Almost immediately I got sucked into feeling as though I had to make a choice about what flavor of Christian I was to be. Evangelicals told me to avoid Roman Catholics because they weren’t true Christians, and stay clear of Episcopalians and Lutherans because they were too formal. Methodists, Presbyterians, and Congregationalists were suspect because they were too liberal. Of course, Mormons were off limits. Pentecostals were suspect because they were too hyper and not enough into apologetics. Although it wasn’t stated, it was implicit that I had to define what I “was not” more than what “I was.” It all seemed so partisan and negative, when again, I simply wanted to follow Jesus and thought this should be simple.

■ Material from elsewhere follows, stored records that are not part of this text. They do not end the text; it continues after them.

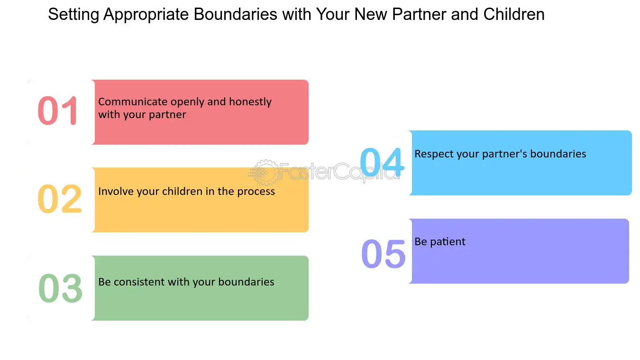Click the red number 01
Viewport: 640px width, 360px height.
coord(58,111)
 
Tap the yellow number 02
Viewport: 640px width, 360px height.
coord(60,199)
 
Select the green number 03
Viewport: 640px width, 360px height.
coord(60,288)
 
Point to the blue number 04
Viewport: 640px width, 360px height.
coord(382,163)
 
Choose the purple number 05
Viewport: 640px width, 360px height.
coord(384,253)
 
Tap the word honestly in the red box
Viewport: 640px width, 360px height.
coord(250,102)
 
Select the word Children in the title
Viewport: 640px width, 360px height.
coord(514,15)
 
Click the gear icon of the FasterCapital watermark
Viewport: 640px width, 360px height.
coord(264,172)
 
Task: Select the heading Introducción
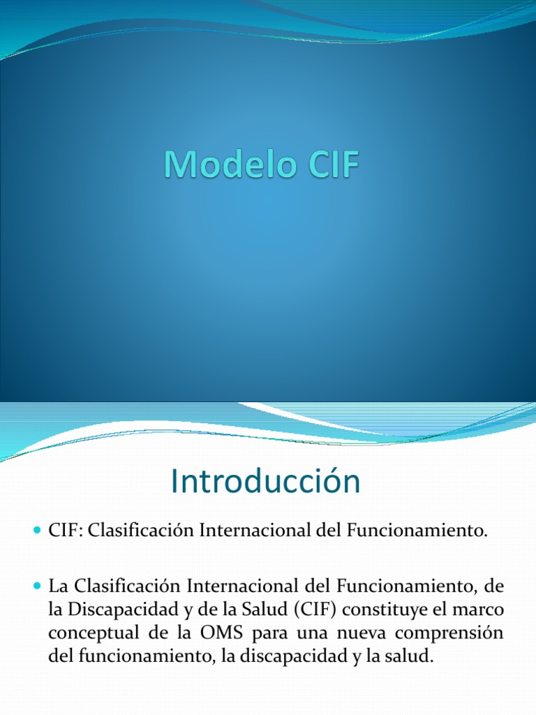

Those were some of the challenges, but there were marvelous moments. I remember hanging around 20-something Christians—I guess we now call them millennials. They were less about labels and more about living the Christian life, and loving those not yet believers. I found community outside church walls that was real; although not very structured, it was a place to be with equals who listened to my questions and doubts without judging me. I got to experience faith, that was not just in the head but joined head and heart, as well as connecting me to others in the body. I loved those times, and even now when much older, still hang out with that age group because I feel as though I can breathe and not listen to right-wing political Christianity that seems to be infecting today’s church and clouding Christ’s image.

I attend church; after all, I am a pastor and have made peace with the past, because it isn’t really the past—it informs my present and is part of who I am. I continue to make peace with the church, the formal structured church, because Christians are there and I love them even when struggling to connect. Yet, I feel blessed because early that first year, young Christians took me in and accepted me as I was. God’s grace operated through them to heal the loneliness of leaving Islam, the alienation of feeling like a trophy in the Christian community, and sense that some wanted only to hear all that was wrong with Islam.

I have learned never to despise past negatives because God redeems and transforms it for good. This informs how I currently interact with Muslims, and despite my pushy NYC personality (ok, sometimes downright aggressive), I’m not pushy when it comes to loving Muslims and sharing my faith and life with them.

No single group is the answer to the problems within the church; we all need to get along and stop the nonsense and the focus on the divisive trivia. We can do it if we let fellow-Christians simply be followers of Jesus without hyphenating their identity. We must love Muslims and help them see what it means to imitate Christ rather than my pastor, my church, or my brand of Christianity. We can do it, with God’s help–and if we do–I think God will look down and say, “And that was the morning and evening of that day, and it was good.”